From aced7a13c5835a706f0c56deb5925ac1a8042ff7 Mon Sep 17 00:00:00 2001
From: Carlin Liao <carlin.liao@berkeley.edu>
Date: Wed, 6 Sep 2023 18:07:02 -0400
Subject: [PATCH 23/31] add cg-gnn to toml checking

---
 build/build_scripts/check_dockerfiles_consistency.py |  2 +-
 build/build_scripts/create_pyproject.py              |  2 +-
 pyproject.toml.unversioned                           |  7 ++++---
 spatialprofilingtoolbox/workflow/common/squidpy.py   | 11 ++++++-----
 4 files changed, 12 insertions(+), 10 deletions(-)

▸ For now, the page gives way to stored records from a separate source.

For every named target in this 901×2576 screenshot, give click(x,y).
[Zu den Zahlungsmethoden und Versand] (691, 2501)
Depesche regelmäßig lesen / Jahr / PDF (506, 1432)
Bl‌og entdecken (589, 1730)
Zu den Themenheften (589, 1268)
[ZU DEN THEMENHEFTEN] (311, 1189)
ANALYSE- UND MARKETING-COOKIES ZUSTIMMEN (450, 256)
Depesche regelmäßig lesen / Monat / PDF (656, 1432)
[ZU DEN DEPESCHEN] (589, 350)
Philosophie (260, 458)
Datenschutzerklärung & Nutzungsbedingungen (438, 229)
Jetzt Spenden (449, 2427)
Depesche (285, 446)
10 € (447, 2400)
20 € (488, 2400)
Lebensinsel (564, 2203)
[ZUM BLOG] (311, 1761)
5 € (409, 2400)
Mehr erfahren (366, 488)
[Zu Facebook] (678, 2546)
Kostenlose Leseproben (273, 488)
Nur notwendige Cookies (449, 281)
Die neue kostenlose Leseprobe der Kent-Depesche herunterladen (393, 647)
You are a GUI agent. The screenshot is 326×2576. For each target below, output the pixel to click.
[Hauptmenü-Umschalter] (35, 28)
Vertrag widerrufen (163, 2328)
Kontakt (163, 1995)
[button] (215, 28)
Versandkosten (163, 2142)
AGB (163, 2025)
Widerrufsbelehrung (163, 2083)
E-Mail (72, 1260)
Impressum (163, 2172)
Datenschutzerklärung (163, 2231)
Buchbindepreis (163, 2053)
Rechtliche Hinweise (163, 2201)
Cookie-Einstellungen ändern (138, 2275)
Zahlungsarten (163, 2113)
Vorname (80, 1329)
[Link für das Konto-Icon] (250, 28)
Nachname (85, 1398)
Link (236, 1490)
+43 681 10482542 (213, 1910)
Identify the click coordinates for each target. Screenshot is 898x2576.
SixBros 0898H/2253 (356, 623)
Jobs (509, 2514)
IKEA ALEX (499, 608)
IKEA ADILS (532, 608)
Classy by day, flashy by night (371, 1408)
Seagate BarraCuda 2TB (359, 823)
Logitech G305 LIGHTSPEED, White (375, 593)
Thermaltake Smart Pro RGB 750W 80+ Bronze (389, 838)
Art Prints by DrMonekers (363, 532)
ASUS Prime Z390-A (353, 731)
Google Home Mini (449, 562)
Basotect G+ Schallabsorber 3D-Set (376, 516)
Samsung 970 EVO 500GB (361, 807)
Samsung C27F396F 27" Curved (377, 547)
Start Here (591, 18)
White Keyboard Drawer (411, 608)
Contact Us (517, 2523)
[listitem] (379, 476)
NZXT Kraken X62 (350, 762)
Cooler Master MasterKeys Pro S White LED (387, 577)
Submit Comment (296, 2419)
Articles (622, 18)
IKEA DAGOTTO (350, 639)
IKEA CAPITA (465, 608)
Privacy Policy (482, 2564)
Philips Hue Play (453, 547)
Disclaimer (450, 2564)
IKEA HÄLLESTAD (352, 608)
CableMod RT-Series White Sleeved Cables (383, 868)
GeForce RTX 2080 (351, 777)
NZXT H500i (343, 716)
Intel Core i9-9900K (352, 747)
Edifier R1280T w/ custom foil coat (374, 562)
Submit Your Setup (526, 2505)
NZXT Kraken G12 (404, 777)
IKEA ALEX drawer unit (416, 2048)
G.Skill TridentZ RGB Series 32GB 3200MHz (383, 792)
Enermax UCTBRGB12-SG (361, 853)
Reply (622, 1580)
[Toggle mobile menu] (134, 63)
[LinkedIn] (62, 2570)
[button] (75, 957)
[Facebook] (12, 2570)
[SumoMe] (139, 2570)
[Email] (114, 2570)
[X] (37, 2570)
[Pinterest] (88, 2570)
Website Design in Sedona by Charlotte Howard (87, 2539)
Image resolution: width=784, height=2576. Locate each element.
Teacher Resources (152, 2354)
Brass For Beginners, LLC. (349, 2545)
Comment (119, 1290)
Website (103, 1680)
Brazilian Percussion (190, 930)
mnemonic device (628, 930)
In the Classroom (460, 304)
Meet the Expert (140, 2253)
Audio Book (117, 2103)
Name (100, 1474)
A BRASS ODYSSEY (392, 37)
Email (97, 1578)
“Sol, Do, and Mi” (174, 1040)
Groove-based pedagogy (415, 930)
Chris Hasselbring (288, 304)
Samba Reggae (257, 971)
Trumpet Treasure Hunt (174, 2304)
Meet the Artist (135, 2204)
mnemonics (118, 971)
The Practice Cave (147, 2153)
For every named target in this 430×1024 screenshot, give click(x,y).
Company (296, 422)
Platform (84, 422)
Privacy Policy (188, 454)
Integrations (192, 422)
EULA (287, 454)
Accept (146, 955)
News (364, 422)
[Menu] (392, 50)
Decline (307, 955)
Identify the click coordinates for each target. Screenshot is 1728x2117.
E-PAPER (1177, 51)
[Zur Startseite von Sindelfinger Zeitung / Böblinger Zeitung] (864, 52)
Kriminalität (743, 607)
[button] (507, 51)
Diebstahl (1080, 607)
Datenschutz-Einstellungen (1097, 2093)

diff --git a/build/build_scripts/check_dockerfiles_consistency.py b/build/build_scripts/check_dockerfiles_consistency.py
index f1d92d4e5..e1571991d 100644
--- a/build/build_scripts/check_dockerfiles_consistency.py
+++ b/build/build_scripts/check_dockerfiles_consistency.py
@@ -10,7 +10,7 @@ def load_dockerfile(submodule):
 
 def check_exists(dependency, dockerfile):
     for line in dockerfile.split('\n'):
-        if re.search(f'RUN python3? -m pip install "?{dependency}"?$', line):
+        if re.search(f'RUN python3?(.11)? -m pip install "?{dependency}"?$', line):
             return True
         if re.search(dependency, line):
             print(f'Dependency "{dependency}" is mentioned in Dockerfile, but something isn\'t quite right with installation command.')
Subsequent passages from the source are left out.